My measurements show that all of this concurrent work reduces boot time about 400ms on my machine, using the full WildFly standalone-full.xml config. However, this approach uses a lot of threads. So the task here is to look into how to get the same or better boot speed while using fewer threads.
The obvious way to do that is to look at each of the 4 task types discussed in the first paragraph and group things into larger units of work than a single extension/subsystem.
Initial work on doing this shows that using more coarse grained chunks does not result in reduced boot time, but also seems not to increase boot time. Further measurement is needed to confirm this though, and small tweaks may show different results.

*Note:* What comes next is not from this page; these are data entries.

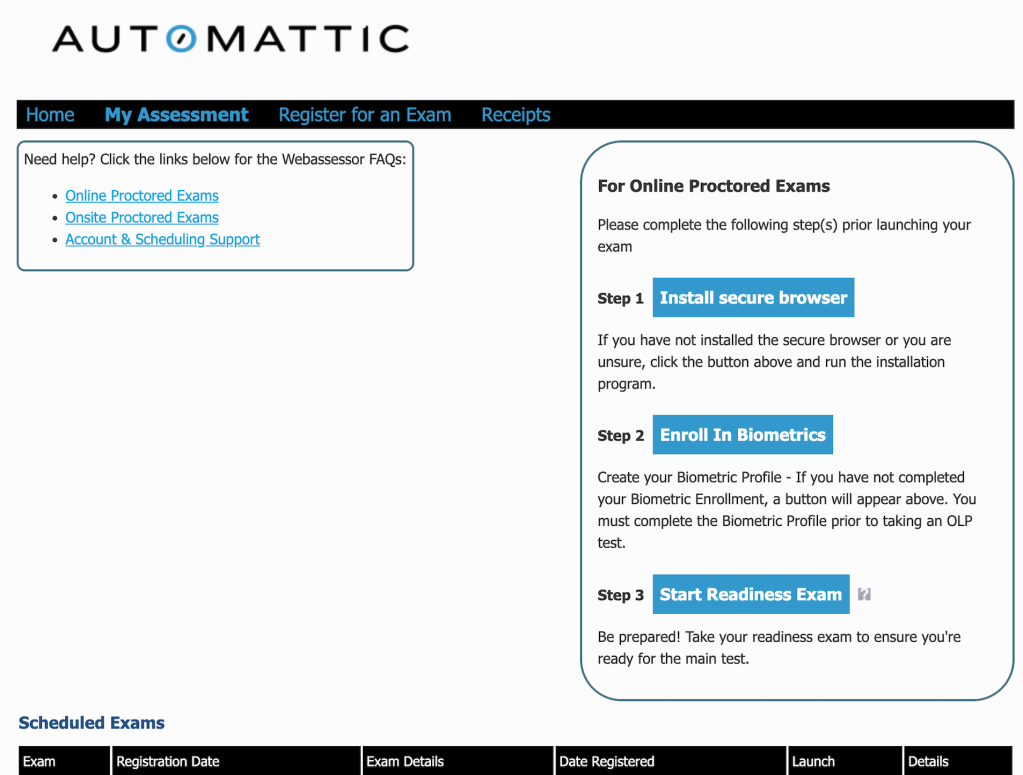Click the For Online Proctored Exams heading
This screenshot has width=1023, height=775.
pos(713,186)
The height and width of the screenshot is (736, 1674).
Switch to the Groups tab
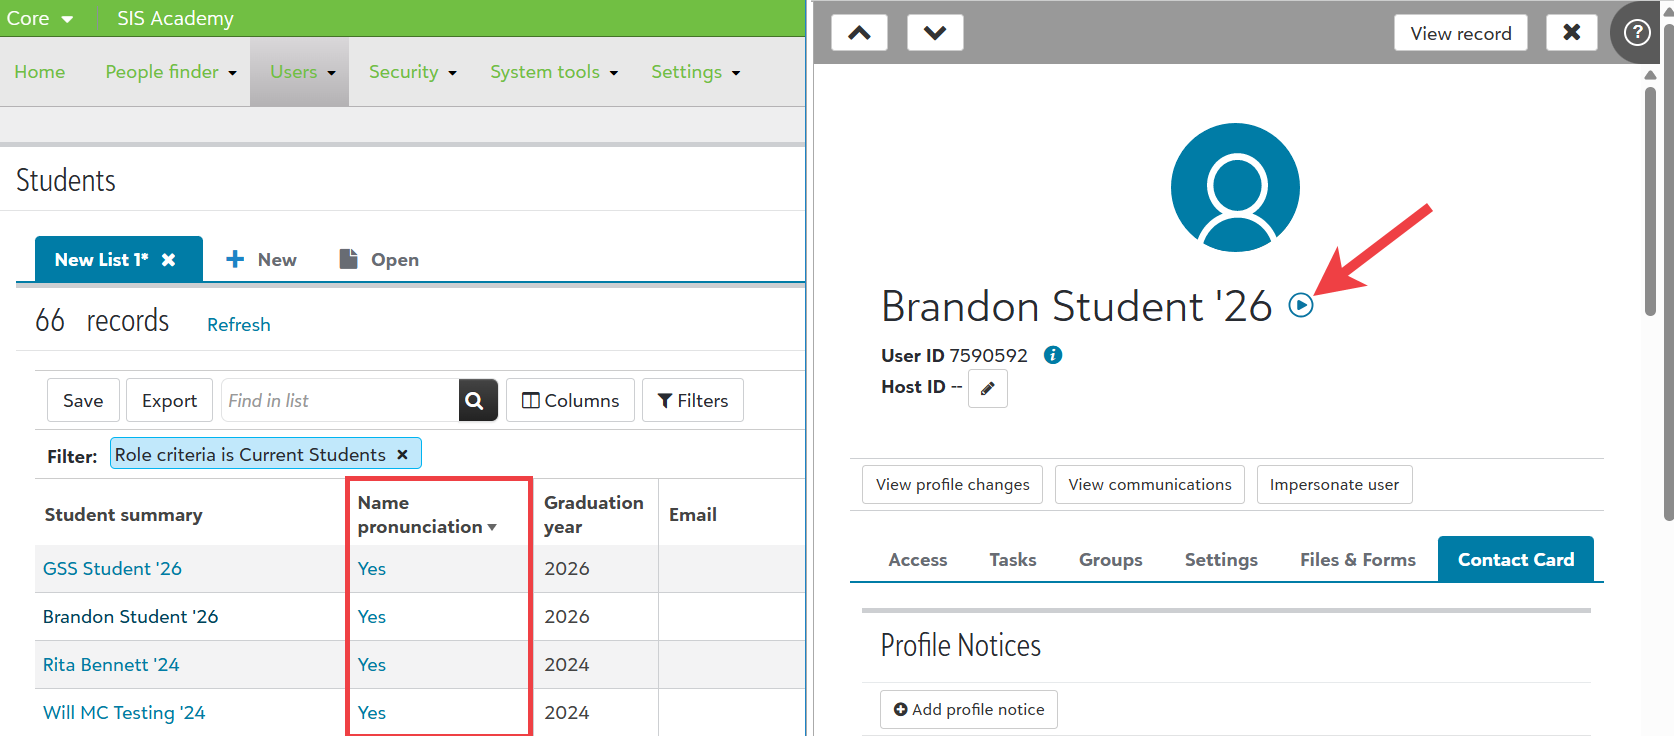pos(1110,560)
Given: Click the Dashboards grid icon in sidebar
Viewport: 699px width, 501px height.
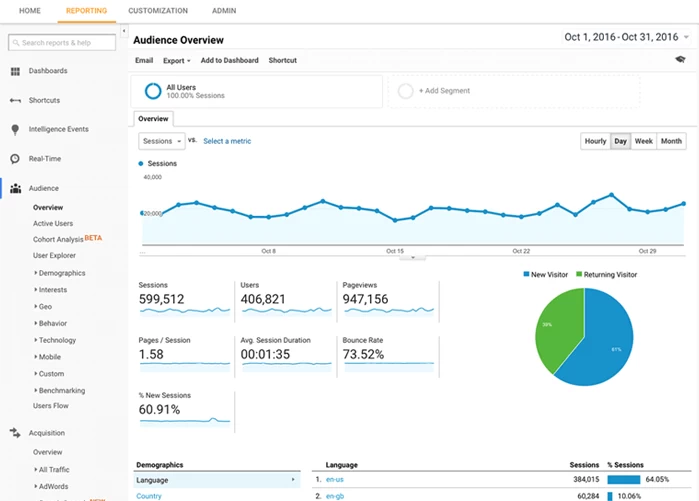Looking at the screenshot, I should coord(16,71).
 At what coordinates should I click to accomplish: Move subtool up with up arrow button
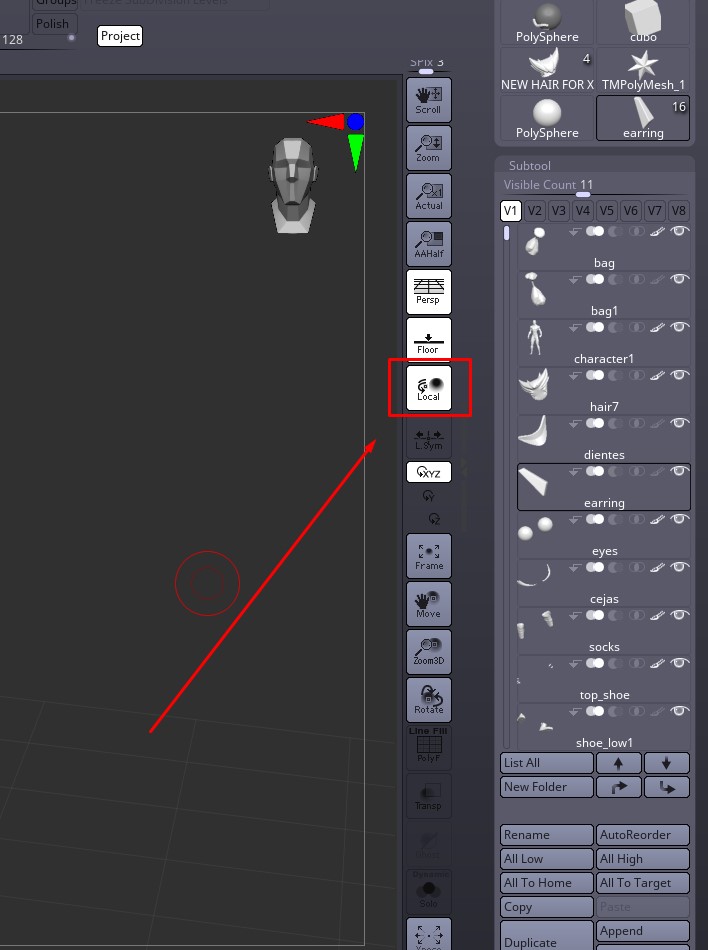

Another thing to consider is allowing the Stage.MODEL tasks to complete without waiting for the overall boot op to complete. This might reduce the max number of threads involved and perhaps will allow a tiny bit more parallelization of work. The key here is ensuring the Stage.MODEL tasks are not able to affect the state of the final system in an invalid way. That could be problematic or fragile, so it's just something to consider, and if done must be done with great care.
Even if this work produces no reduction in boot time, if it produces no gain, there is some value in incorporating it, as avoiding unnecessary thread creation improves the impression of the efficiency and good design of the software.
> Run parallel boot tasks in coarser grained chunks
> -------------------------------------------------
>
> Key: WFCORE-3185
> URL: https://issues.jboss.org/browse/WFCORE-3185
> Project: WildFly Core
> Issue Type: Enhancement
> Components: Domain Management
> Reporter: Brian Stansberry
> Assignee: Brian Stansberry
> Fix For: 4.0.0.Alpha1
>
>
> Currently parallel boot works by executing one task per Extension.initializeParsers call, one per Extension.initialize call and 2 per subsystem, one for execution of Stage.MODEL ops and one for Stage.RUNTIME ops. The Extension.initializeParsers tasks complete before boot proceeds to the point where any Extension.initialize tasks run, and the Extension.initialize tasks complete before the Stage.MODEL tasks run. The Stage.MODEL tasks do the large bulk of their work before the Stage.RUNTIME tasks run, but they do block waiting for the Stage.RUNTIME tasks and the rest of the boot to complete.
> The rough effect of all this is we are allocating 2 threads per subsystem to do parallel boot, and at various points we have 1 thread per subsystem concurrently working. For a brief period (doing Stage.DONE of the post-extension boot op) we have 2 threads per subsystem concurrently working.
> My measurements show that all of this concurrent work reduces boot time about 400ms on my machine, using the full WildFly standalone-full.xml config. However, this approach uses a lot of threads. So the task here is to look into how to get the same or better boot speed while using fewer threads. (Note the the threads will expire and be gc'd after boot.)
> The obvious way to do that is to look at each of the 4 task types discussed in the first paragraph and group things into larger units of work than a single extension/subsystem.
> Initial work on doing this shows that using more coarse grained chunks does not result in reduced boot time, but also seems not to increase boot time. Further measurement is needed to confirm this though, and small tweaks may show different results.
> Another thing to consider is allowing the Stage.MODEL tasks to complete without waiting for the overall boot op to complete. This might reduce the max number of threads involved and perhaps will allow a tiny bit more parallelization of work. The key here is ensuring the Stage.MODEL tasks are not able to affect the state of the final system in an invalid way. That could be problematic or fragile, so it's just something to consider, and if done must be done with great care.
> Even if this work produces no reduction in boot time, if it produces no gain, there is some value in incorporating it, as avoiding unnecessary thread creation improves the impression of the efficiency and good design of the software.